The glass came looking half-clean and the finger was still there. She let go for a moment and pulled out a Casera bottle and put it alongside the glass for me to pour. I poured myself a big cool ‘clara’, drank it and made another while she looked on.
“Been asleep on the floor in there” she said pointing towards the door where she had appeared from.
The beer still made my head feel light I needed something to eat to soak up the alcohol but what. Anadvert for ice cream hung from the wall behind me, I caught site of it as I shifted on my barstool. ‘Ice cream should be in a fridge and hygienic,’ it was worth a try.
“Have you got any of them” I said pointing “be nice and cool, it’s so hot today.”
“Yes I’ve got some, come and choose the one you’d like” and she led me through the darkened doorway into the shuttered back room and past her blanket on the floor.
“That’s where I was when you came in” she said as she lifted the lid of a big freezer.
“That one or this one” she said holding up the different ice creams, the cones completely foil wrapped I noticed
“Oh any one” I said so pleased they were in paper. I got my ice cream and returned to the bar where I finished my clara and paid her what I thought was a very small amount for my beer lemonade and ice-cream, so unwrapping my prize stepped out into the hot sun again. I felt rejuvenated but still had withdrawal symptoms for not finding a coffee. I would get one in the next village I promised myself.
The next village was miles away and by the time I got there I was very tired again. The monastery and albergue seemed over the other side of the village and every time I asked I was told they didn’t know how far it was.

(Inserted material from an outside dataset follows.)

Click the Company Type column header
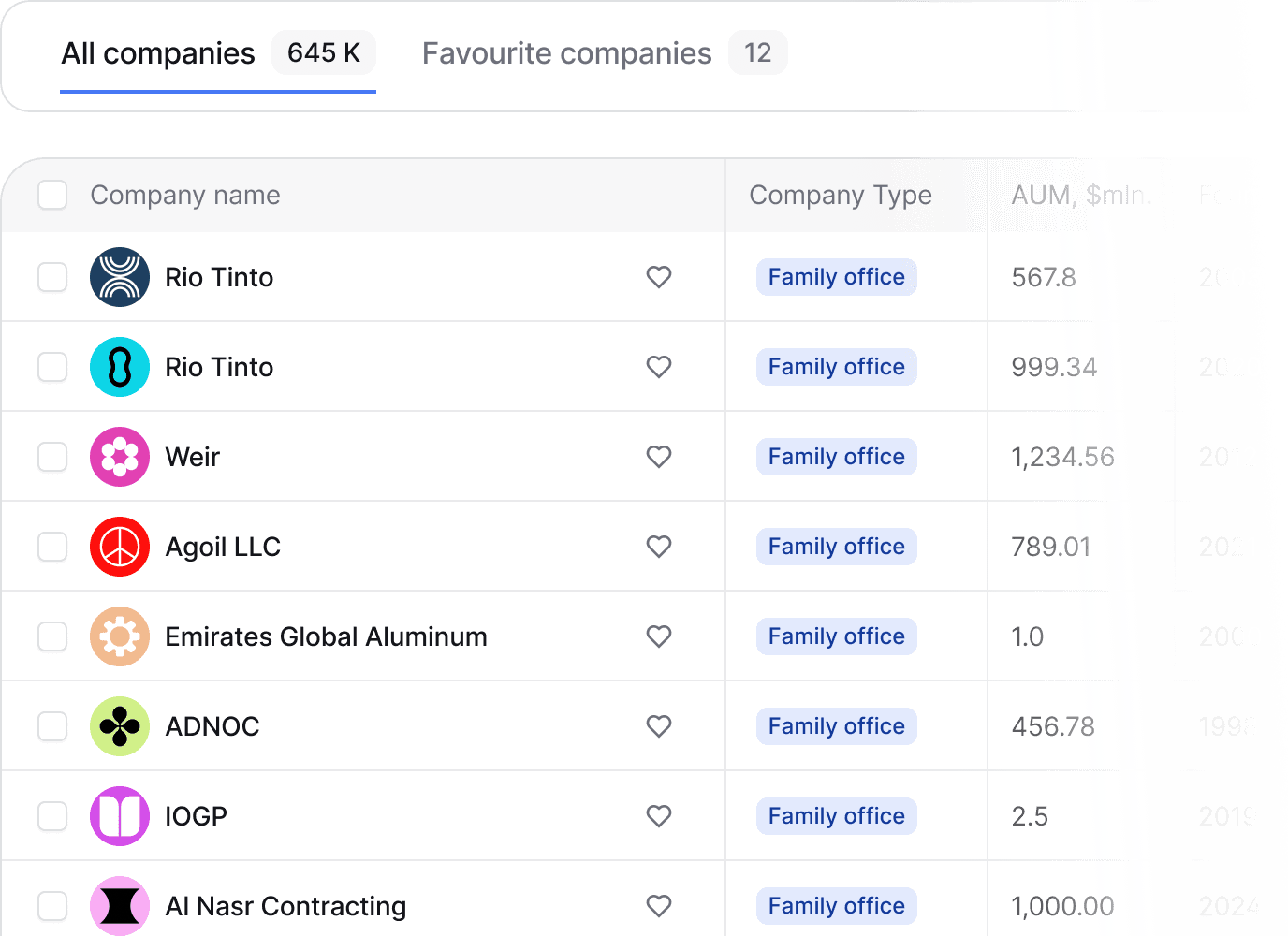This screenshot has width=1288, height=936. point(840,196)
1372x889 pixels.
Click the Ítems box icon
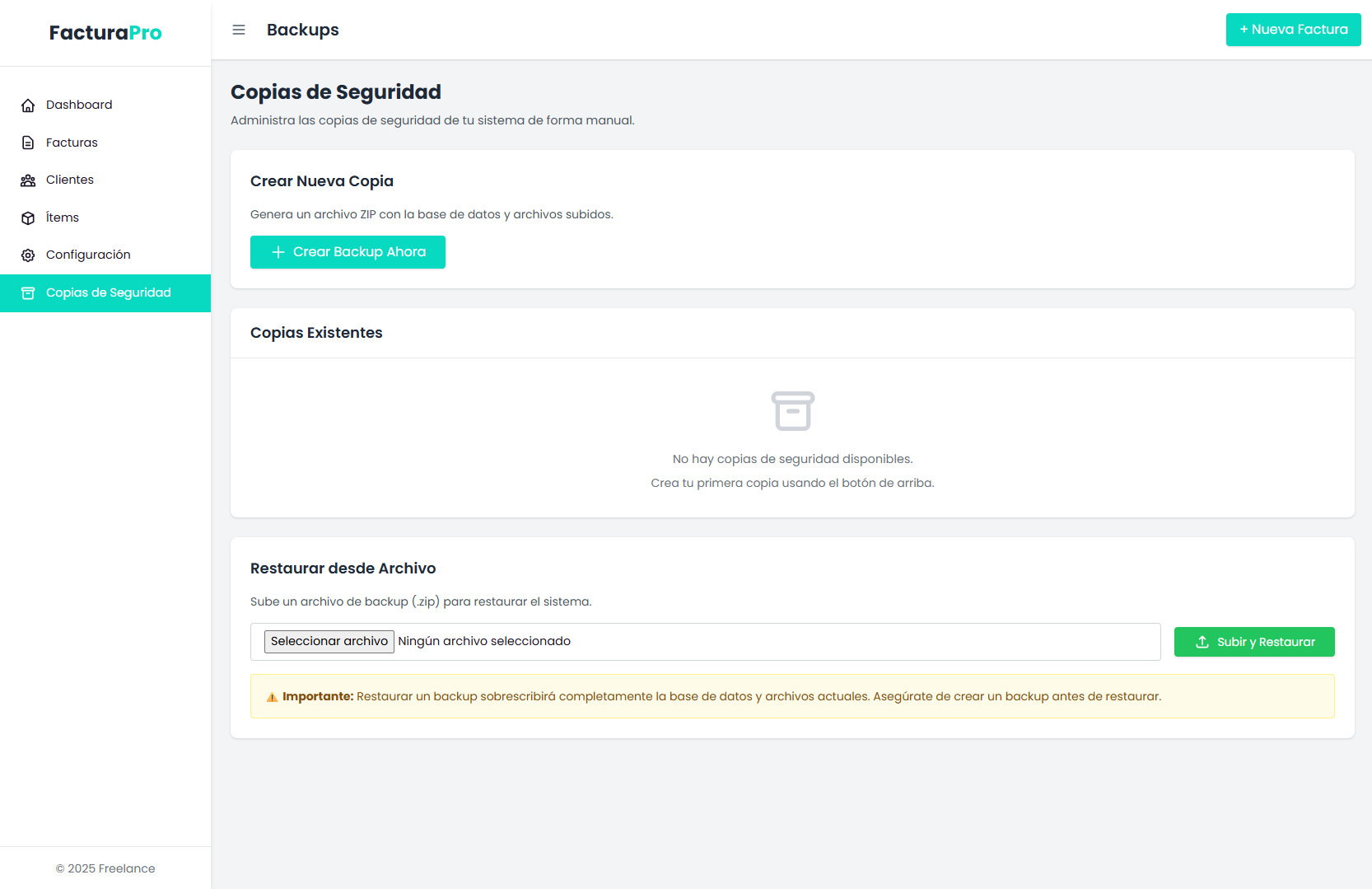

“Maybe two to four kilometres, could be, I don’t really know” was a typical reply.
I found a bar and went in. Two children seemed to be in charge.

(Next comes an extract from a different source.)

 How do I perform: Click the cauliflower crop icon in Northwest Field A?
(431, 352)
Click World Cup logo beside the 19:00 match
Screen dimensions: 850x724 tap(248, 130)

“A large white coffee” I asked in Spanish
“No coffee” said the oldest child.
Grandpa appeared from a door at the rear.
“No coffee” he confirmed.
Devastated I ordered a beer to cry in and swigged it down, paid and left. This was unheard of, ‘Two bars miles apart and no coffee! I’m in Spain! It’s gone to the dogs since I left twenty years ago,’ I said to myself as I plodded off through the village. I came out into the country again walking through thick woods with still no sign of the monastery, and I would not find it until much later and back on hard road again.
I came down a valley and passed a peaceful looking scene, a lake with two rowboats and fishermen casting their lines. As I looked I remembered my lost walking poles that made into a fishing rod, then I saw two towers in the distance. Now I came into Sobrado de Monxes and asked where I had to go. There was a big high stone wall on the left and houses to the right.

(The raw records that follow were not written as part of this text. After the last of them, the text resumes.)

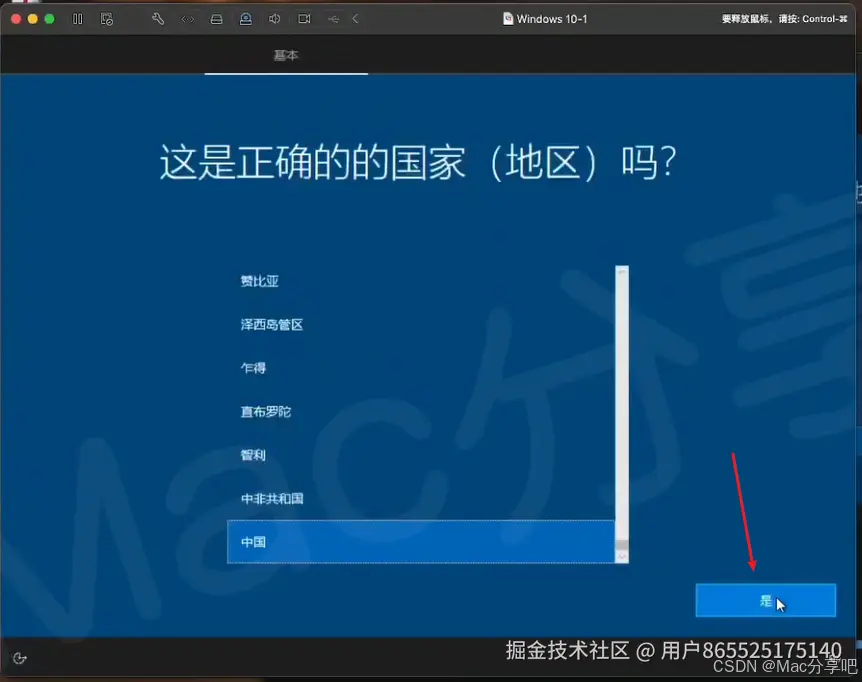Click the camera/display icon in the toolbar

(304, 18)
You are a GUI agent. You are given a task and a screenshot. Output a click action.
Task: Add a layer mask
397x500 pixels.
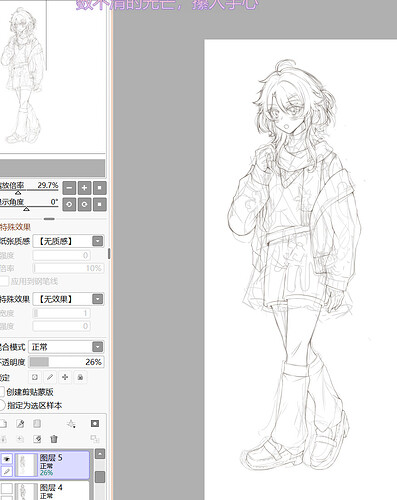[95, 424]
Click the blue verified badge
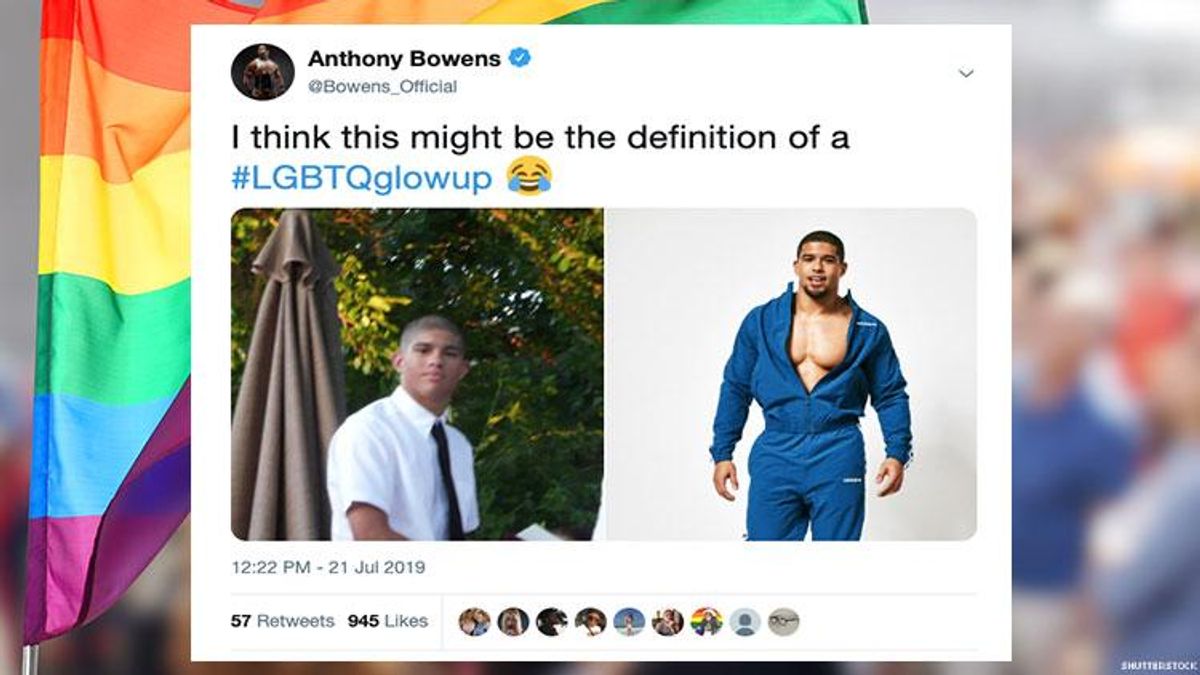Screen dimensions: 1200x675 click(520, 58)
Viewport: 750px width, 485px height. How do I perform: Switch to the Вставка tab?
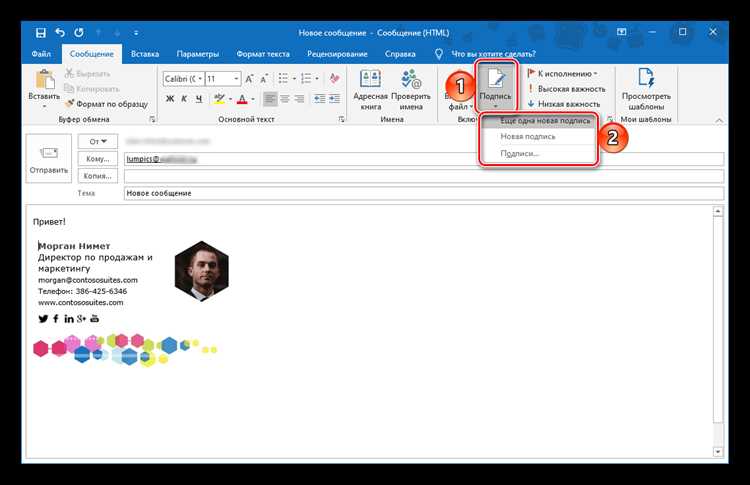[145, 54]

“Through the arch and round to the left” I was told.
This I did and came into the big Plaza and a bus was loading tourists by the arched entranceway into the monastery. I pushed my way through, with people staring at a peregrino in some distress, exhausted as he arrived after some forty-seven kilometres I later calculated it to be. You can imagine I was heavily dependent on my two sticks as I came up the magnificent entrance and the Spanish couple I had befriended last night shouted encouragement to me as I came on and told me where to go.
I entered the big doors into a office reception room and there were the smiling faces of Marie and Cathy and three Spanish men. They helped me dump my pack and one man stamped the carnet. Cathy and Marie kindly said they would show me the dorm.
We went through and came into a patio or cloister then under the arches and through another door on one side. This led into the dormitory, where a row of good solid looking bunk beds were down the left side of the big room. The Spanish couple had taken the first two lower bunks, then further down there was Marie and Cathy’s and I took the second to end one. All of us had taken the lower bunks. It was a fairly dark room with very subdued lighting but after a while I got time to look round a little more. I noticed the wall behind the beds was made of beautiful stone work, and behind each bed was a stone arch forming a recessed trough at about waist high, inside each recess was a slab dished like a bowl. We were in fact sleeping in the refurbished stables. Each was a horse-feeding trough.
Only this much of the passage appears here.